══ DATA FOR PROCESSING ══

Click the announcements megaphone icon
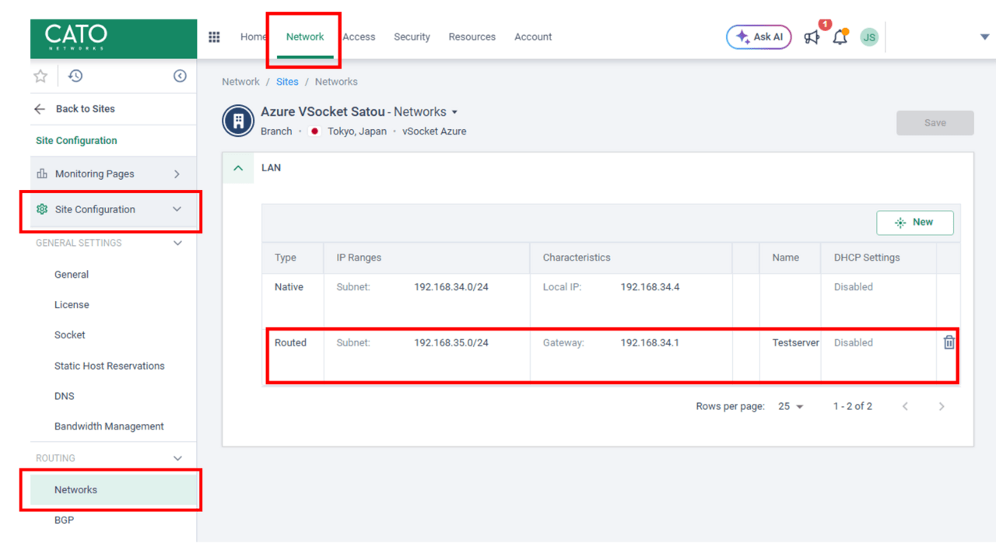 click(812, 37)
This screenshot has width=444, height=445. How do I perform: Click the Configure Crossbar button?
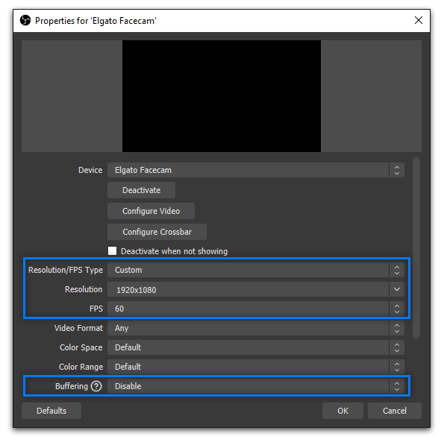coord(157,232)
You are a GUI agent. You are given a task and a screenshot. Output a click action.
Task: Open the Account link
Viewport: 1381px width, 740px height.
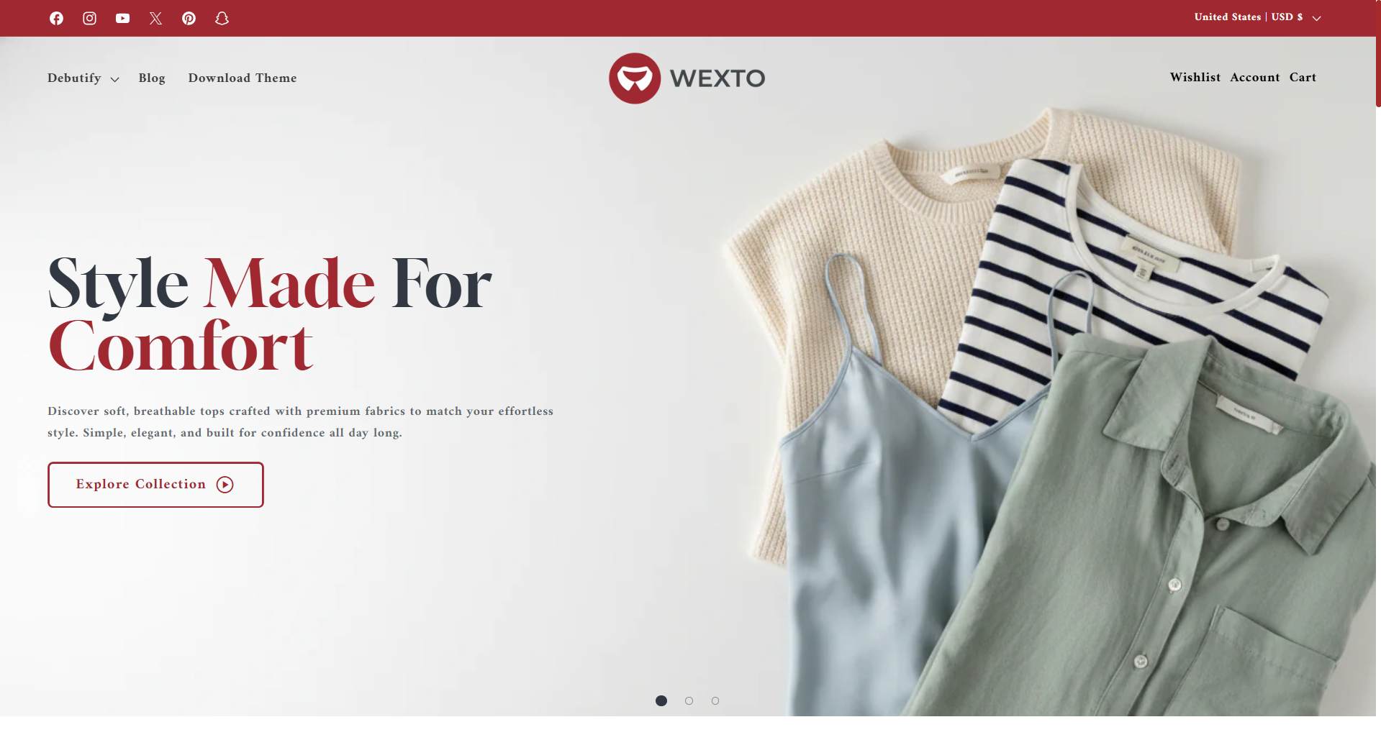click(1254, 77)
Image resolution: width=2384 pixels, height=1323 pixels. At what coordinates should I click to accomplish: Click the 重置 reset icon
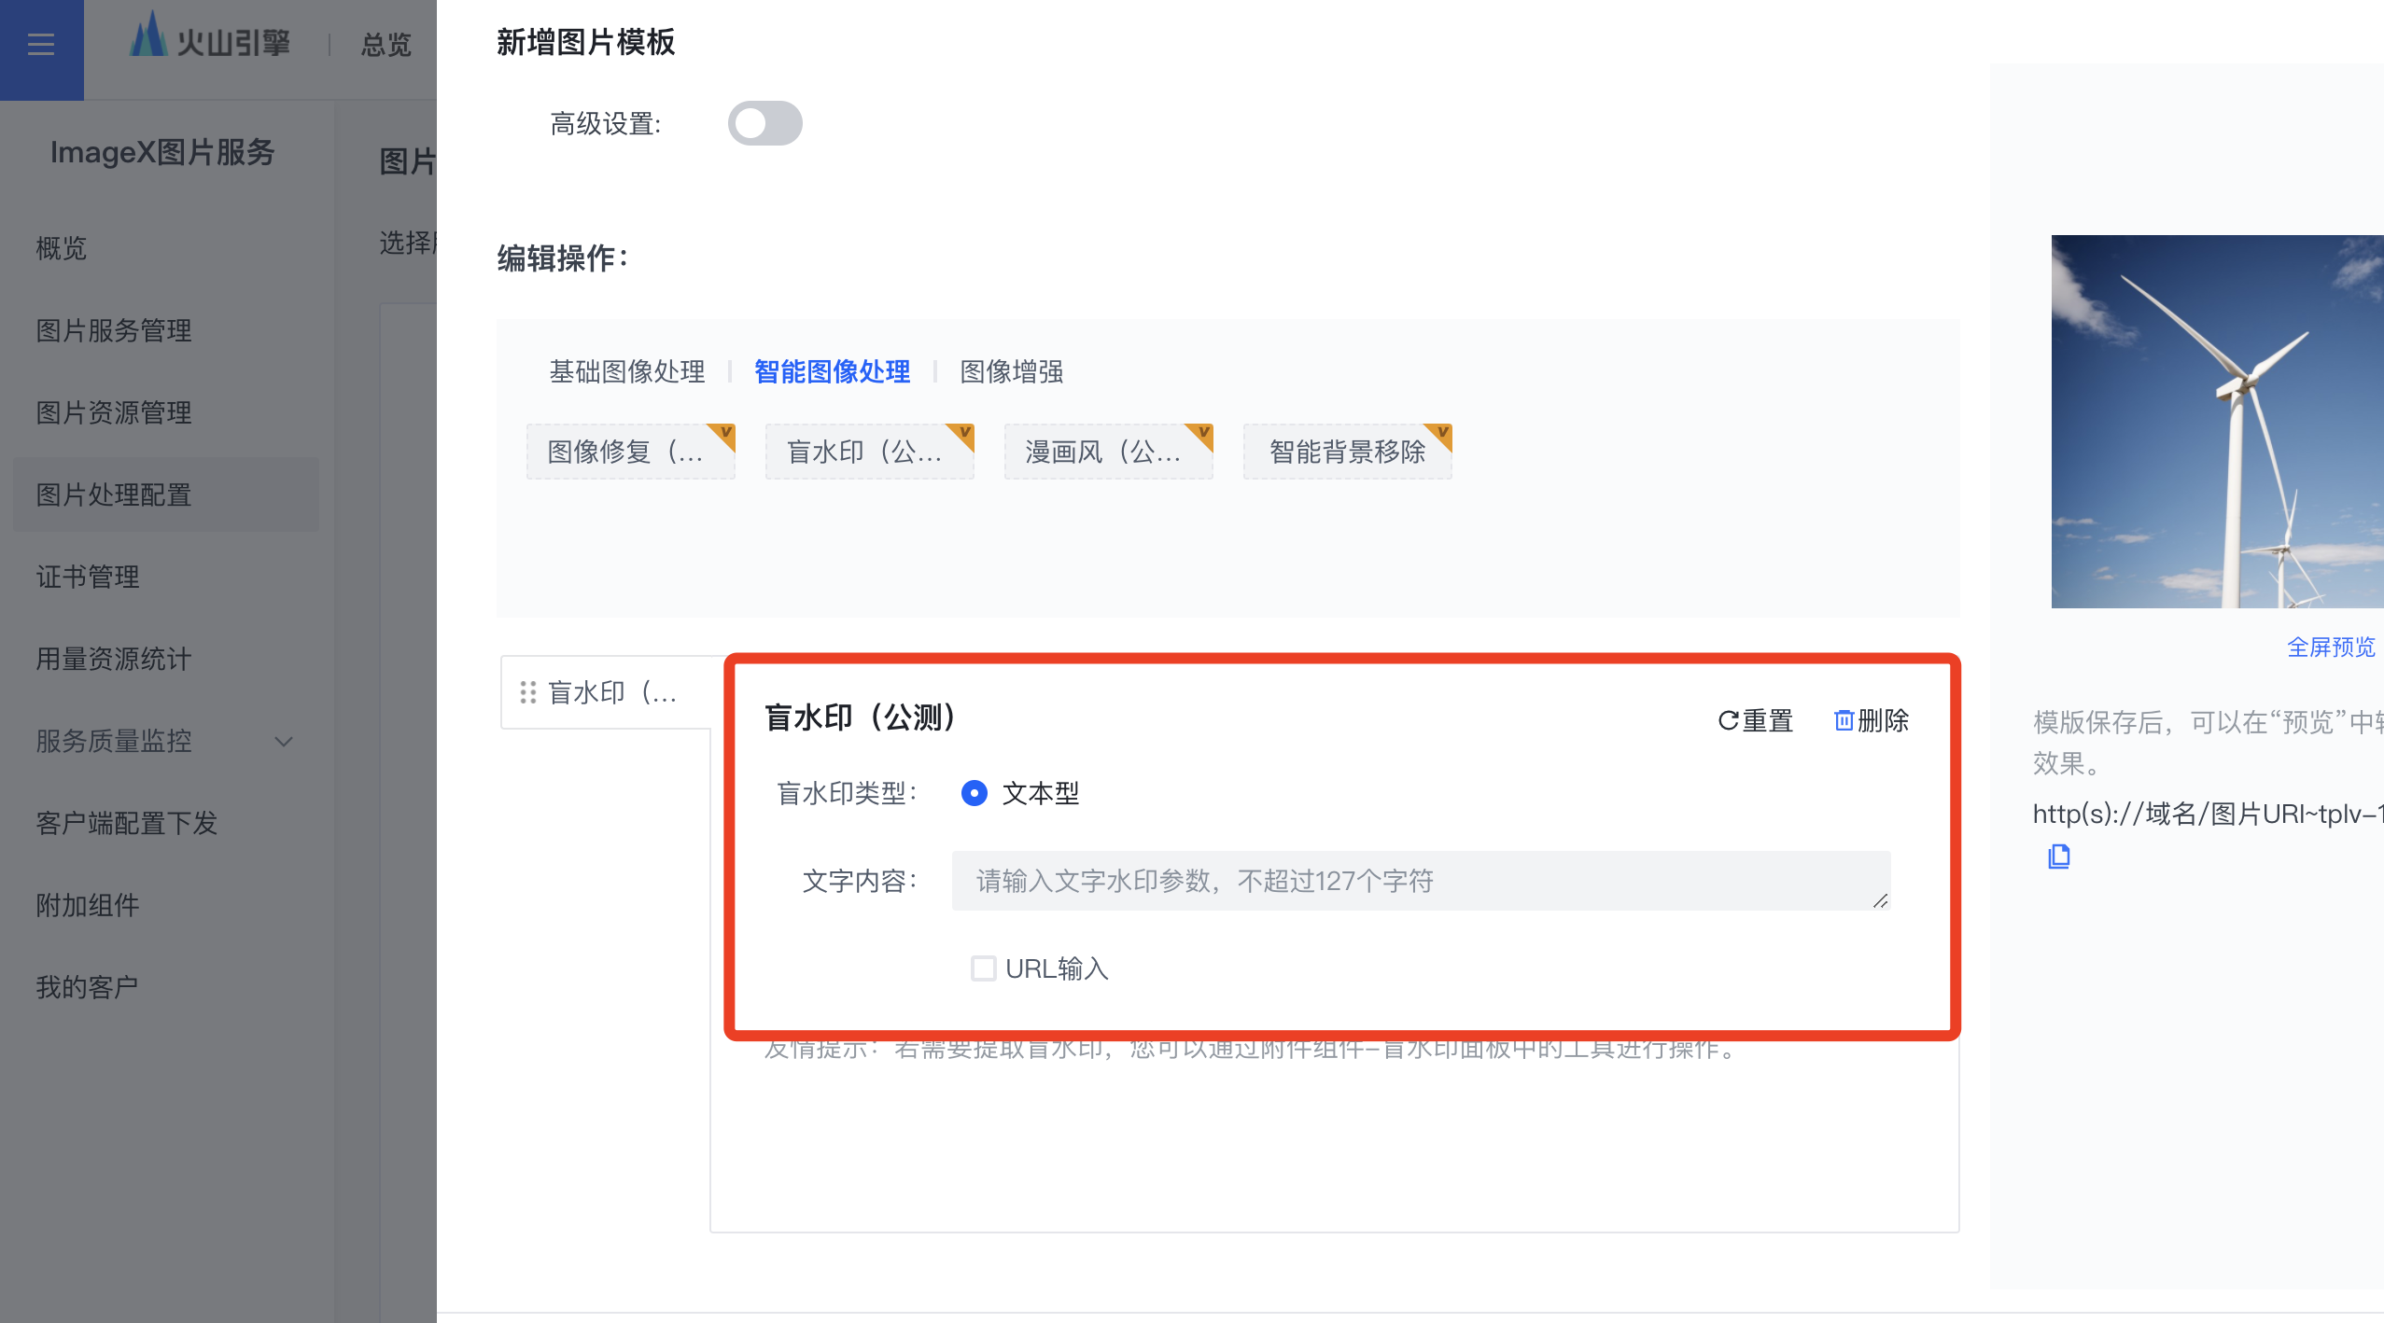(x=1728, y=720)
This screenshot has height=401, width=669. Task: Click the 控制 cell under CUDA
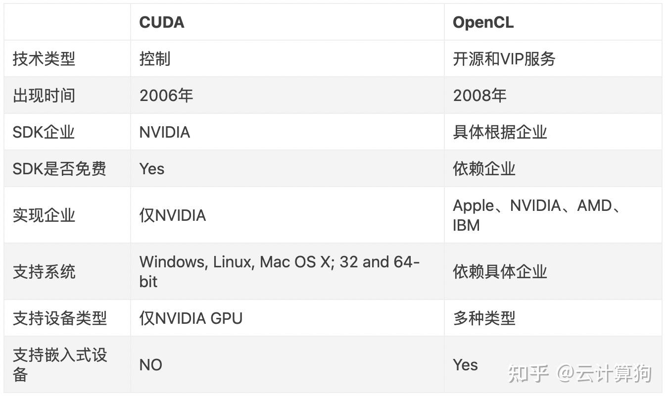click(x=155, y=59)
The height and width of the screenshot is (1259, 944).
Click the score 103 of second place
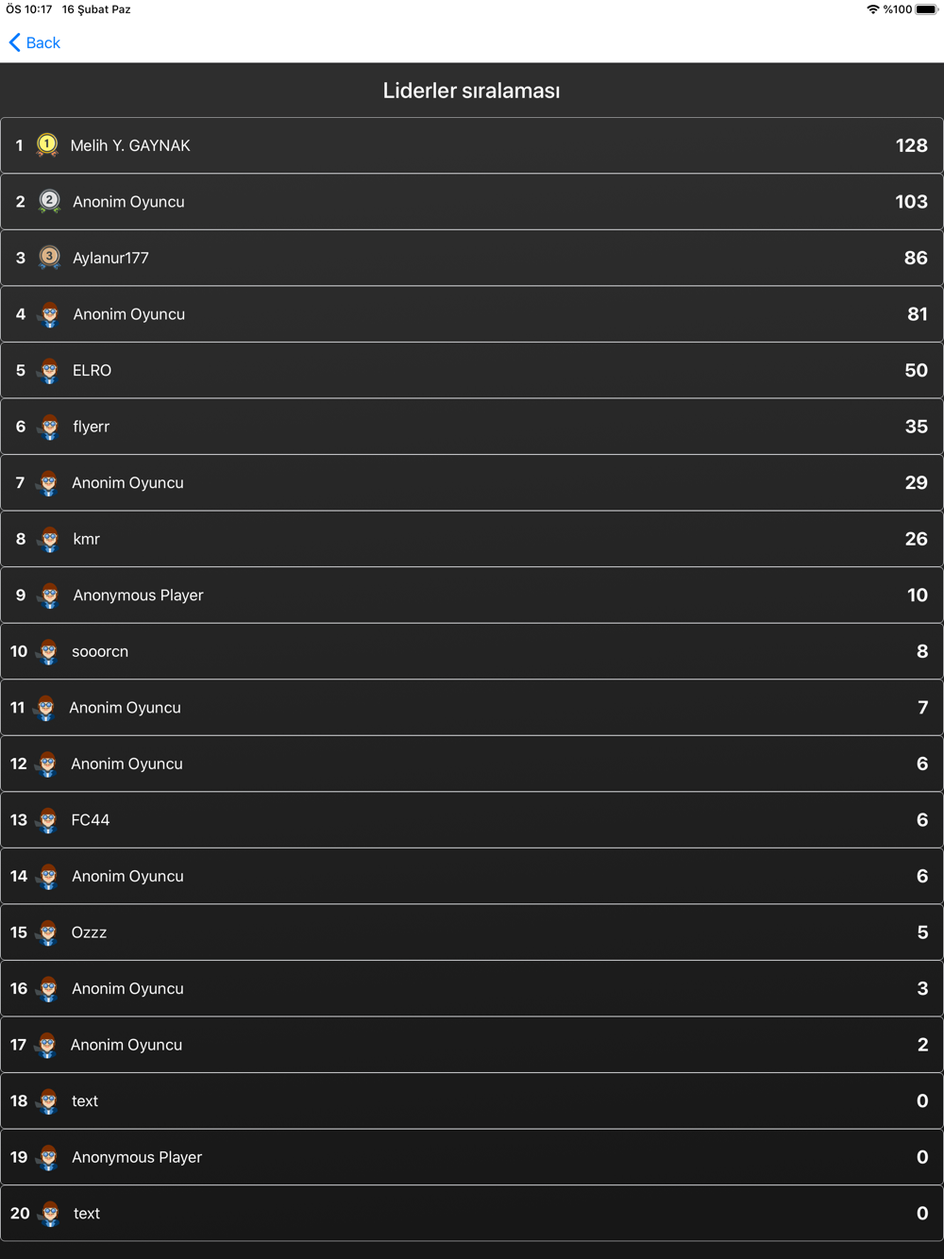911,202
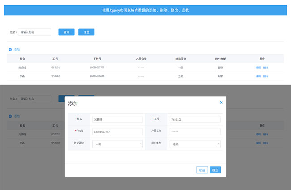This screenshot has width=291, height=190.
Task: Click the 产品名称 input in the dialog
Action: point(195,132)
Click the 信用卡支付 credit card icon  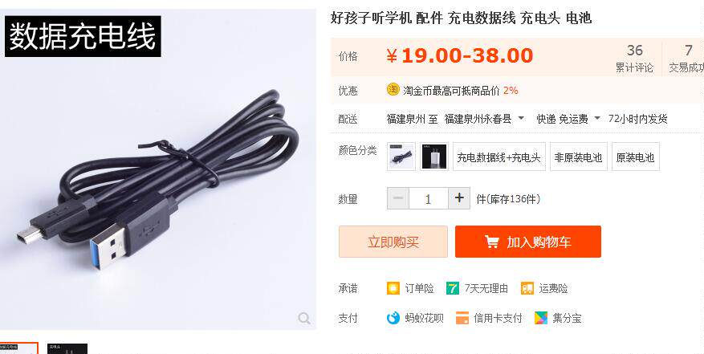click(462, 318)
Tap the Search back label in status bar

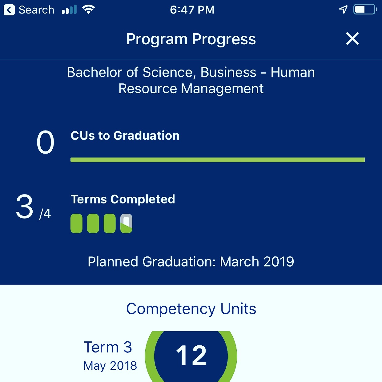tap(36, 10)
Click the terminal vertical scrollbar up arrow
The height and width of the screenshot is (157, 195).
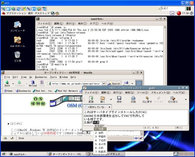point(165,27)
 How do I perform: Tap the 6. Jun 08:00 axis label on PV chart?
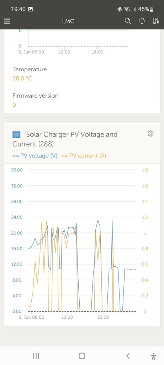click(31, 317)
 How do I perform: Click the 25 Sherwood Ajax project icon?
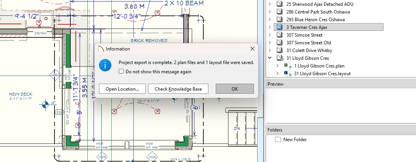pos(280,4)
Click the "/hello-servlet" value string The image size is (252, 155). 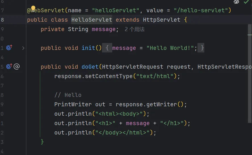201,10
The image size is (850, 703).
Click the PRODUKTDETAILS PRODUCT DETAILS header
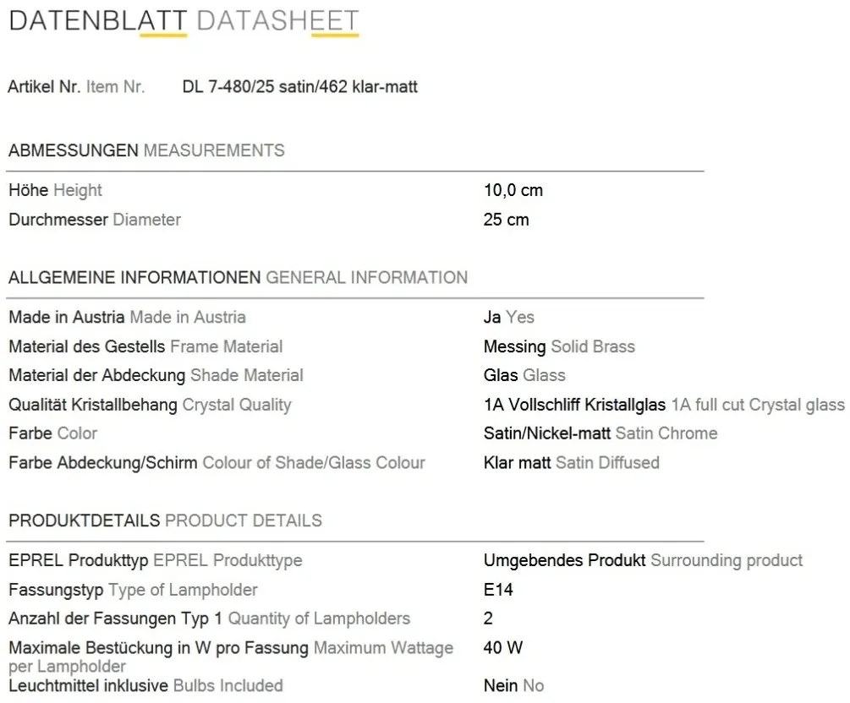[x=165, y=520]
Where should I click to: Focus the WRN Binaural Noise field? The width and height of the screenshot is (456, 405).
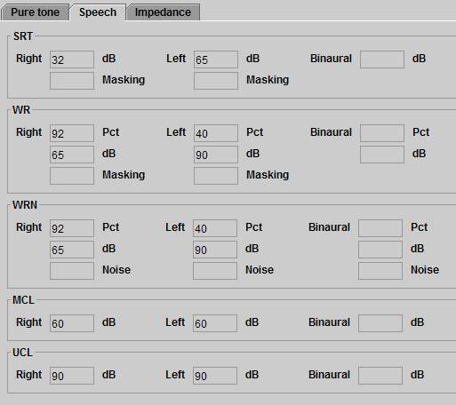point(380,271)
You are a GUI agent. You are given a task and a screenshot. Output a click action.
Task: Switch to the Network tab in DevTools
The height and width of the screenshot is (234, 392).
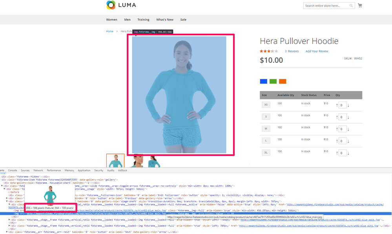click(x=38, y=170)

═══

# TASK TO COMPLETE
Give back exactly the lines from the one containing "The height and width of the screenshot is (234, 392)." through the last line above, both included, and none of the pictures.

# EXERCISE SOLUTION
The height and width of the screenshot is (234, 392).
click(x=38, y=170)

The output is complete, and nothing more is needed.